| What is required |
Once you reach the line containing "Política de Privacidade (70, 2532)", write out that line and every remaining line of the records exactly.

*** Opening Supplied entries ***

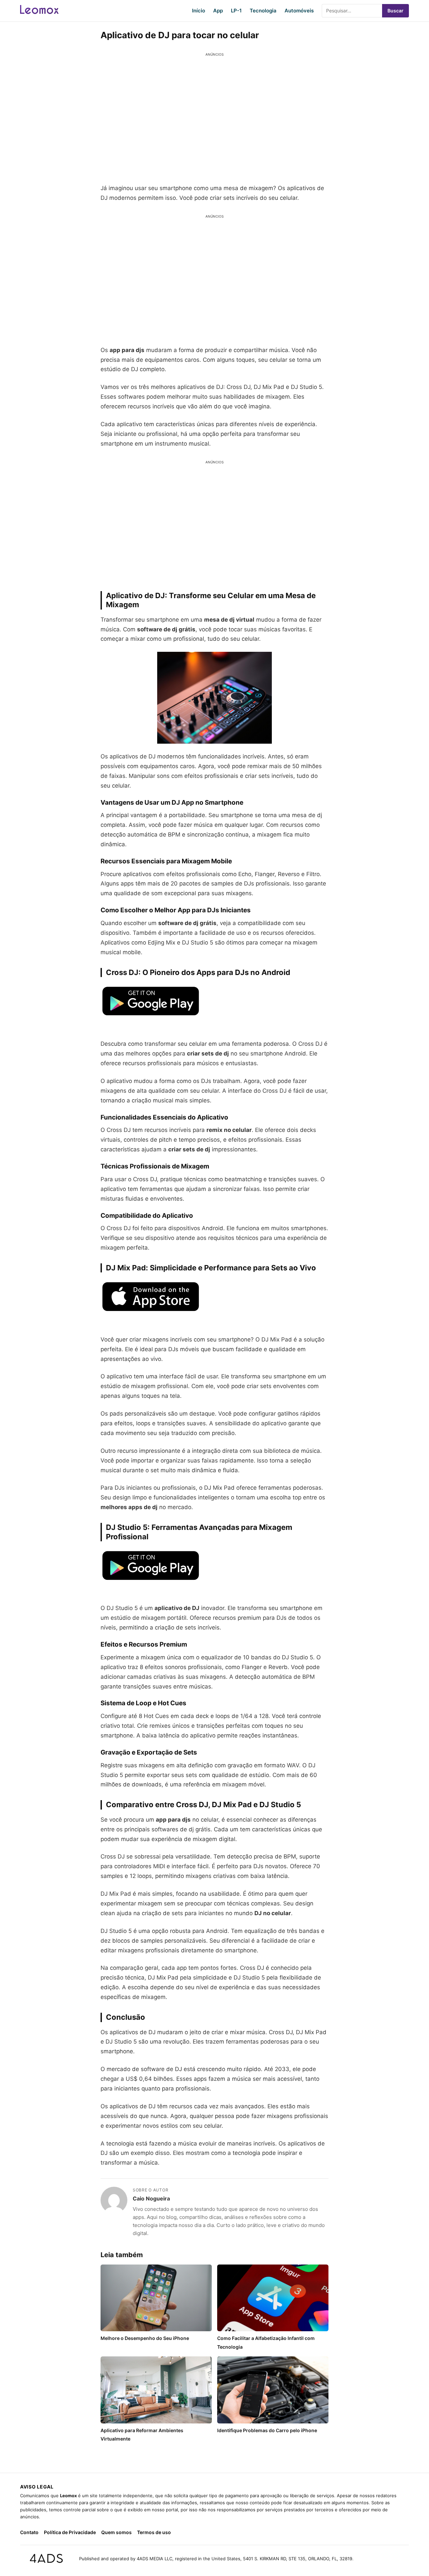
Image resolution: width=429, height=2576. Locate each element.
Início (198, 10)
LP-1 (236, 10)
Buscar (395, 10)
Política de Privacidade (70, 2532)
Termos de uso (154, 2532)
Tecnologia (263, 10)
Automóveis (299, 10)
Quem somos (116, 2532)
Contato (29, 2532)
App (218, 10)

*** Closing Supplied entries ***

| Response area |
Política de Privacidade (70, 2532)
Termos de uso (154, 2532)
Tecnologia (263, 10)
Automóveis (299, 10)
Quem somos (116, 2532)
Contato (29, 2532)
App (218, 10)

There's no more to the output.